Wagner destacou que o processo investigativo existe justamente para esclarecer os fatos. Ele se disse confiante no resultado final e citou um trecho do voto do ministro André Mendonça, do Supremo Tribunal Federal. Seu foco, no momento, continua sendo a campanha eleitoral para a reeleição.
O senador reforçou que respeita o trabalho das instituições.
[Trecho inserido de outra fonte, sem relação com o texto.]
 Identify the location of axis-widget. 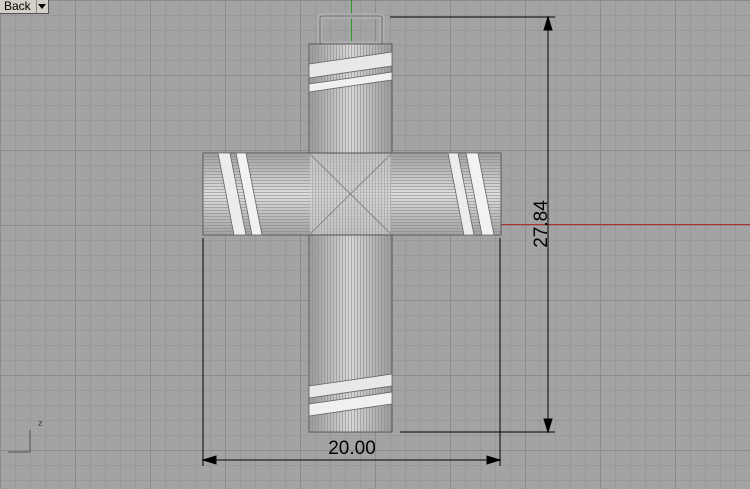
(20, 442).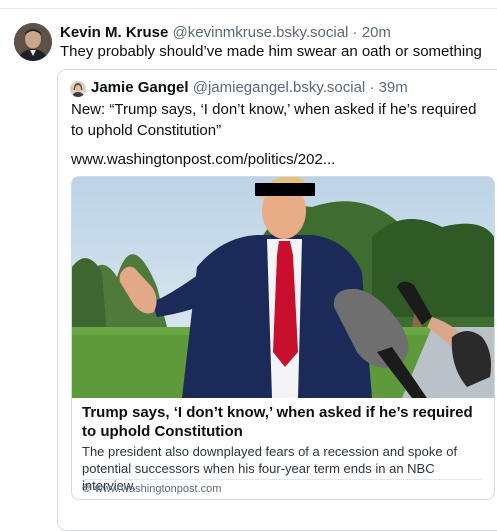 This screenshot has height=531, width=497. Describe the element at coordinates (376, 32) in the screenshot. I see `post-time: 20m` at that location.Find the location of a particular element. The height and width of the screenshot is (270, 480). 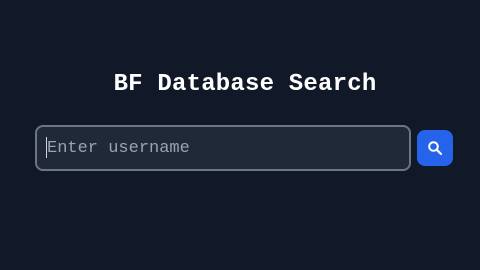

text-cursor is located at coordinates (46, 148).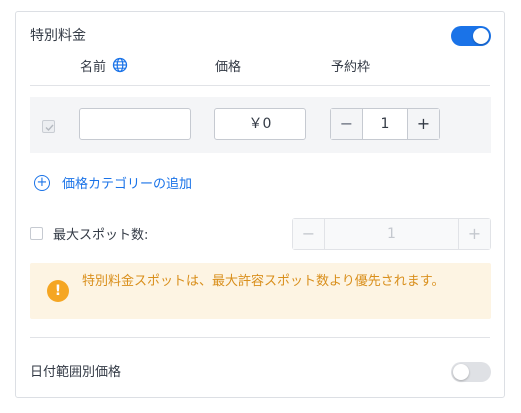 The width and height of the screenshot is (521, 413). I want to click on max-spots-increment-button: +, so click(474, 234). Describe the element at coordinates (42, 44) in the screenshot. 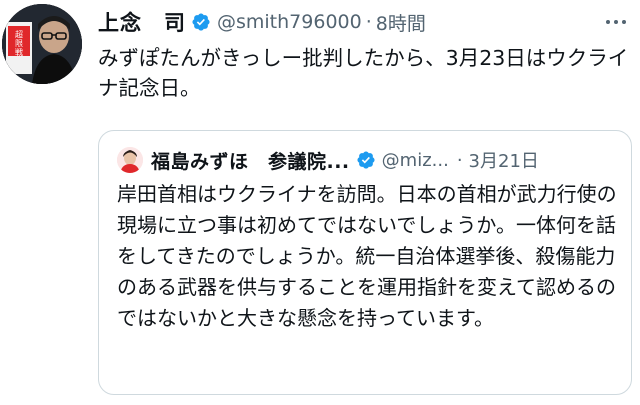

Ele afirmou que a Polícia Federal deve cumprir seu papel, e o Ministério Público, avaliar as provas. A decisão final, conforme lembrou, caberá ao poder Judiciário.
O conteúdo das investigações
Um relatório da Polícia Federal aponta 74 ligações telefônicas entre Jaques Wagner e Augusto Ferreira Lima, ex-sócio do Banco Master. As conversas somam mais de cinco horas e ocorreram entre novembro de 2023 e maio de 2025. Os investigadores notaram uma nítida preferência por chamadas, em vez de troca de mensagens de texto.
Em alguns dias, foram vários contatos entre o senador e o banqueiro. O padrão chamou a atenção da força-tarefa. Os diálogos são parte do inquérito que apura supostos pagamentos de propina do Banco Master ao parlamentar.
A investigação também olha para a compra de um apartamento de R$ 2,5 milhões para Wagner. O esquema seria similar ao usado na aquisição de imóveis com recursos ilícitos para o ex-presidente do BRB.
Os desdobramentos da operação
Diante de suspeitas de vazamento de informações, o ministro André Mendonça autorizou o monitoramento do celular do senador. A medida permitiu o rastreamento da localização e o acesso aos registros de chamadas por um período de dez dias. A decisão foi tomada com base em pedidos específicos da equipe de investigadores.
O documento cita que Daniel Vorcaro, dono do Banco Master, marcou encontros com Wagner no Senado. Ele também disponibilizou um avião em um hangar discreto para o parlamentar. Em uma conversa, teria mencionado o senador como um possível intermediário para enviar um recado ao presidente Lula.
O caso segue em análise, e novas etapas processuais são esperadas. Tudo sobre o Brasil e o mundo você encontra aqui, no site Clevis Oliveira. As provas colhidas serão submetidas ao crivo do Ministério Público Federal, que decidirá pelo arquivamento ou pelo oferecimento de uma denúncia.